-------- Source material --------
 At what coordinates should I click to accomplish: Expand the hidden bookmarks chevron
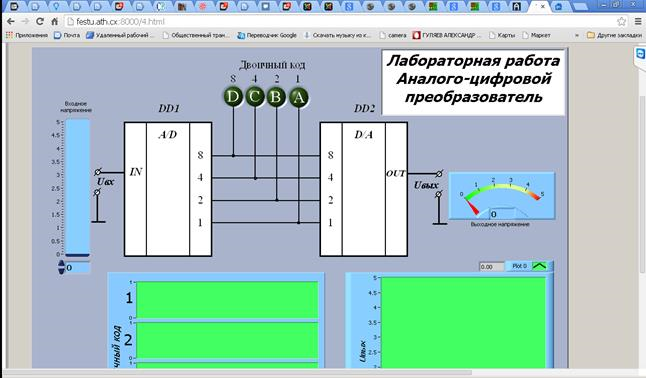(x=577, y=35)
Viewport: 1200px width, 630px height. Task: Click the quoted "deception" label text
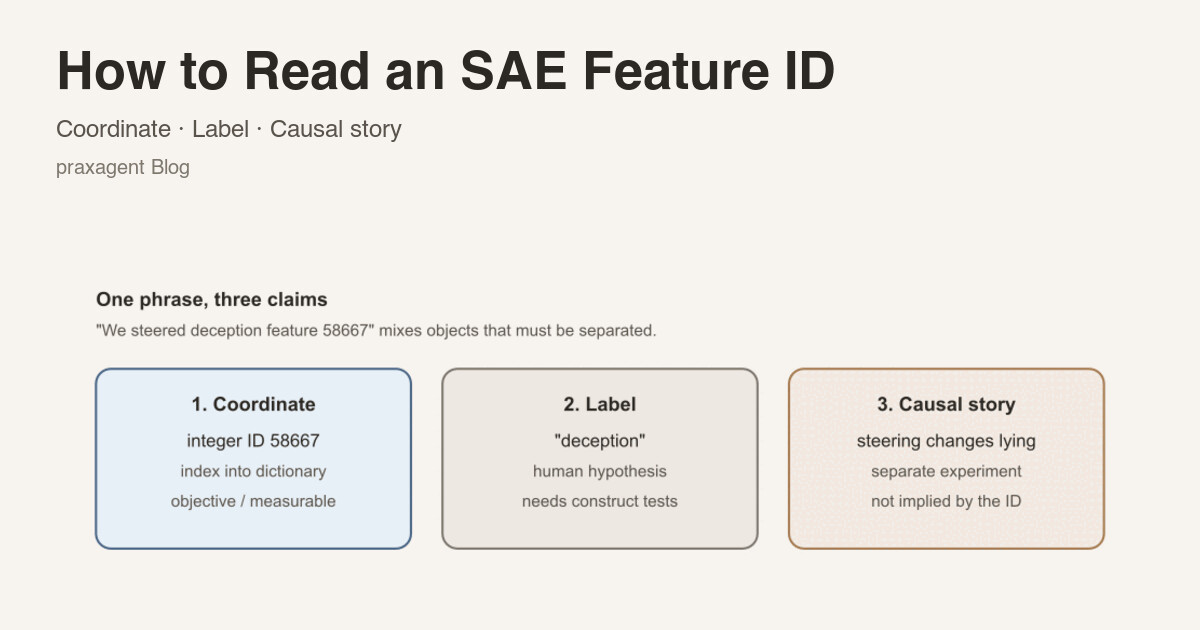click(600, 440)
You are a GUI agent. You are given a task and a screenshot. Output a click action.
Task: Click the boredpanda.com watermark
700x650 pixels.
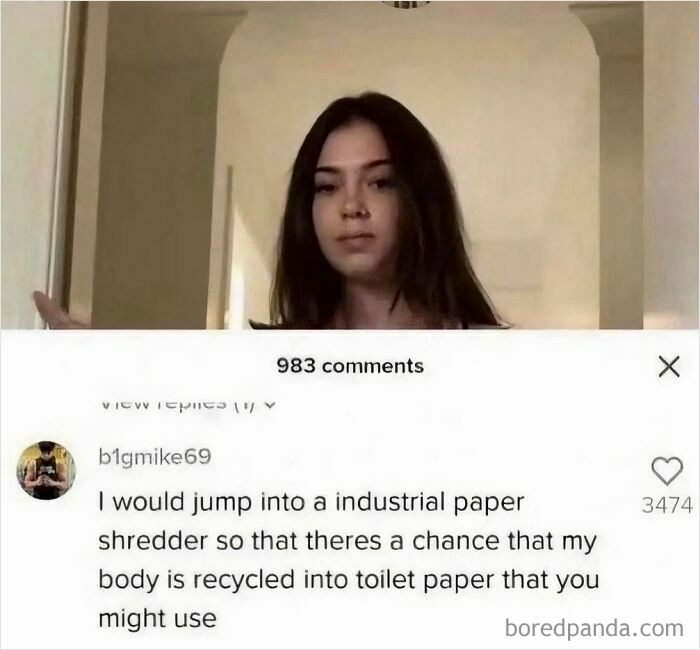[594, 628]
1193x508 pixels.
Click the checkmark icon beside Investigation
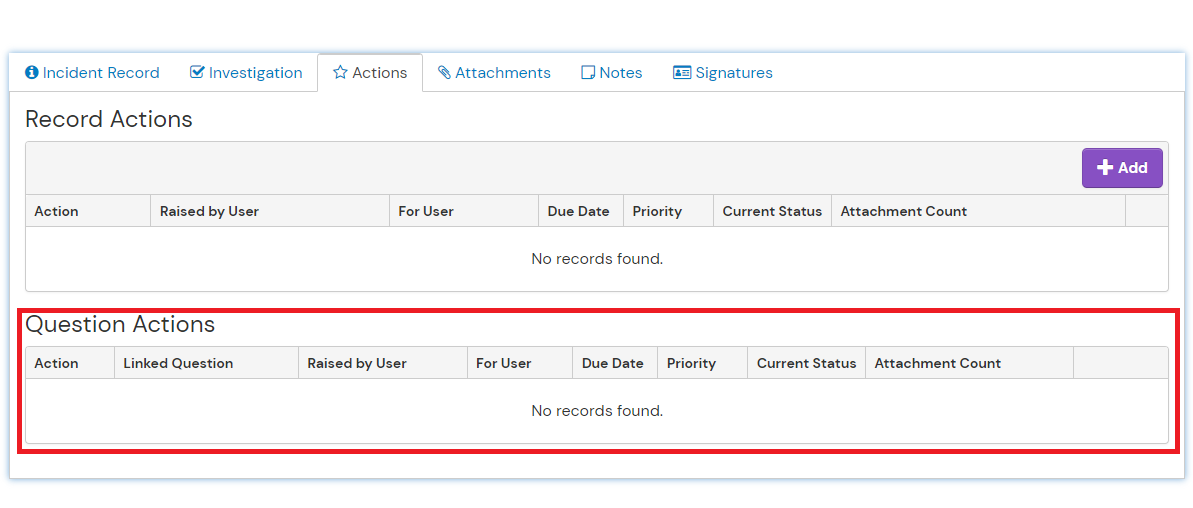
--------
What is expected:
Could you reproduce the records above exactly, leaving out the pictures?

Answer to the exercise:
 At what coordinates should I click to accomplish: Expand the hidden bookmarks chevron
(x=577, y=35)
Viewport: 1200px width, 630px height. Task: Click the quoted "deception" label text
click(600, 440)
You are a GUI agent. You are given a task and a screenshot. Output a click action.
Task: Click the boredpanda.com watermark
700x650 pixels.
[594, 628]
1193x508 pixels.
Click the checkmark icon beside Investigation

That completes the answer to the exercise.